Working with children and with younger students has been a constant passion for me since I started babysitting in grade eight. Whenever I’ve had a stressful day, hanging out with kids always takes me out of my head, makes me laugh, and leaves me feeling refreshed and energized. I’ve sought out a lot of mentorship experiences on campus for those reasons, both with elementary and university students. Talking someone else through their problems not only helps me feel more focused and less alone but also guides me through solving my own problems.
Two mentorship experiences at U of T have stood out most for me. The first was being a commuter don in my third year at Victoria College. All residences have dons, and most colleges now have commuter dons now too; if you love to help people, plan events, and speak with students one-on-one, I’d highly recommend checking out these positions.
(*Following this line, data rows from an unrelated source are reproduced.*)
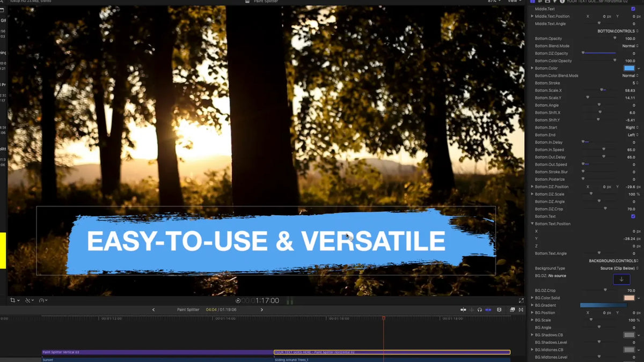Open the Bottom.Blend.Mode Normal dropdown
This screenshot has height=362, width=644.
click(630, 46)
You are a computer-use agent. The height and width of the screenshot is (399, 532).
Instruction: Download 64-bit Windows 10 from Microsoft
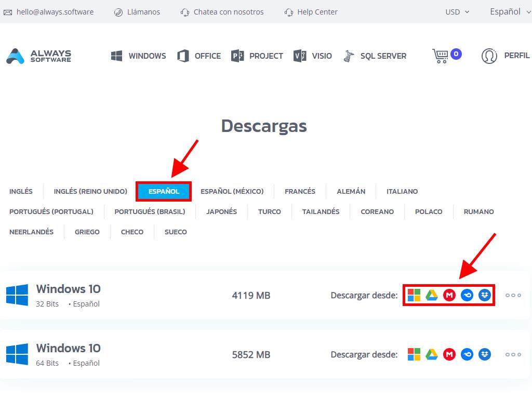click(x=414, y=354)
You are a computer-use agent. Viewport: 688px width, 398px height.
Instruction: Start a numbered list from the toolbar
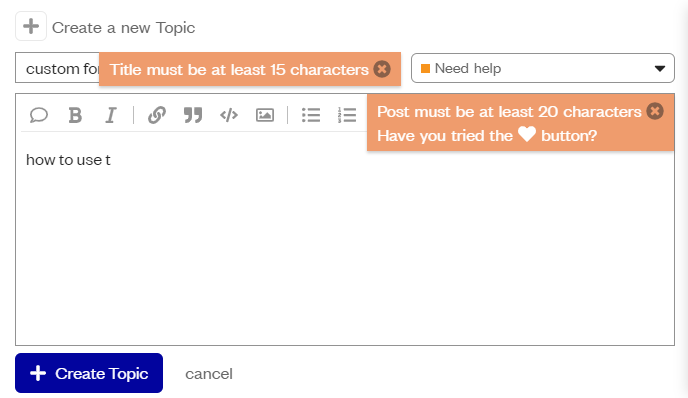point(347,115)
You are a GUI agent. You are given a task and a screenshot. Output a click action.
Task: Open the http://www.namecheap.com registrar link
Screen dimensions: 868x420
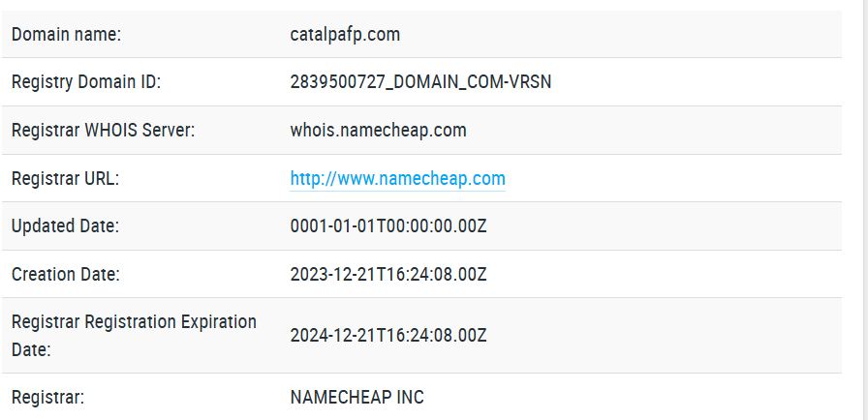tap(397, 178)

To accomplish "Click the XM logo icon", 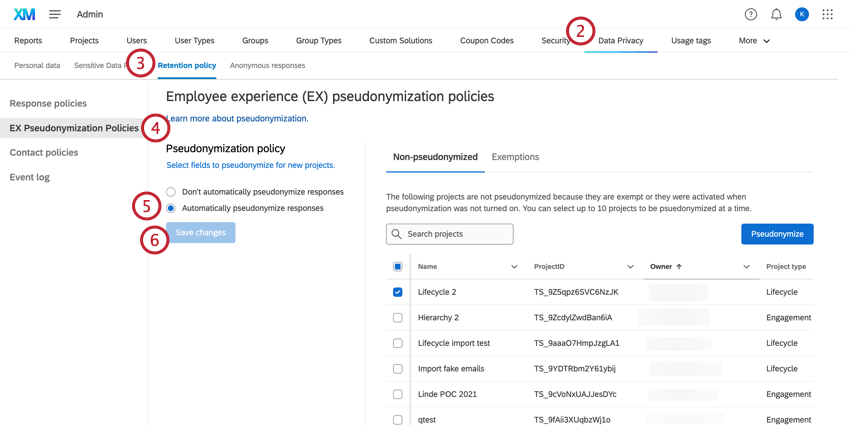I will point(24,14).
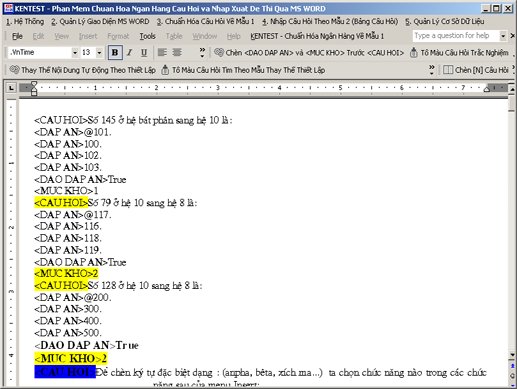
Task: Open menu 1. Hệ Thống
Action: point(25,22)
Every part of my job — organizing workshops and free food events; talking people through tough times; being part of such a driven and compassionate don team — felt meaningful. In training for this position, I also got very familiar with all the resources U of T has to offer — and there are a lot; my first year would’ve been significantly easier if I’d known about them all. I can now say firsthand that dons love hearing from students, especially from new people, so don’t ever hesitate to go to an event (even if you’re alone) or stop by office hours for some free tea, chocolates, and chats.
My second mentorship role at U of T is through a capstone course that I am currently taking through Victoria College; applications for the course are open to everyone. We meet biweekly throughout the year, and it counts for a half-credit. The bulk of the coursework revolves around mentoring first-year seminars: meeting one-on-one with students, making handouts, pointing them towards both personal and academic resources. Currently, there are only seven students in my class, which means that we’ve gotten quite comfortable with each other and with our wonderful professor, Dr. Urbancic. The seminars revolve around mentorship strategies, resources, and general interpersonal skills. I’ve always found such leadership development workshops not only helpful in mentoring but also in my everyday life. Since going through training, I feel that my relationships have grown stronger, and I’m better able to listen and offer the right kind of support to my friends.
I didn’t realize this until recently, but U of T also offers several experiences working with children. Just this January, I started volunteering at a TDSB school, in a grade 7 classroom, through the Youth Mentorship Program (YMP) at the U of T Centre for Community Partnerships (CCP). The CCP office also runs a literacy program, From 3 To 3, which I’ve wanted to be a part of since I heard of it. This office is one I wish I’d explored more during my time at U of T as they provide such great opportunities for involvement around the city.
These are just some of the many mentorship opportunities available on campus. Others can be more program-specific or situation-specific. So if you’re either looking for support or for occasions to help out, there’s no shortage here.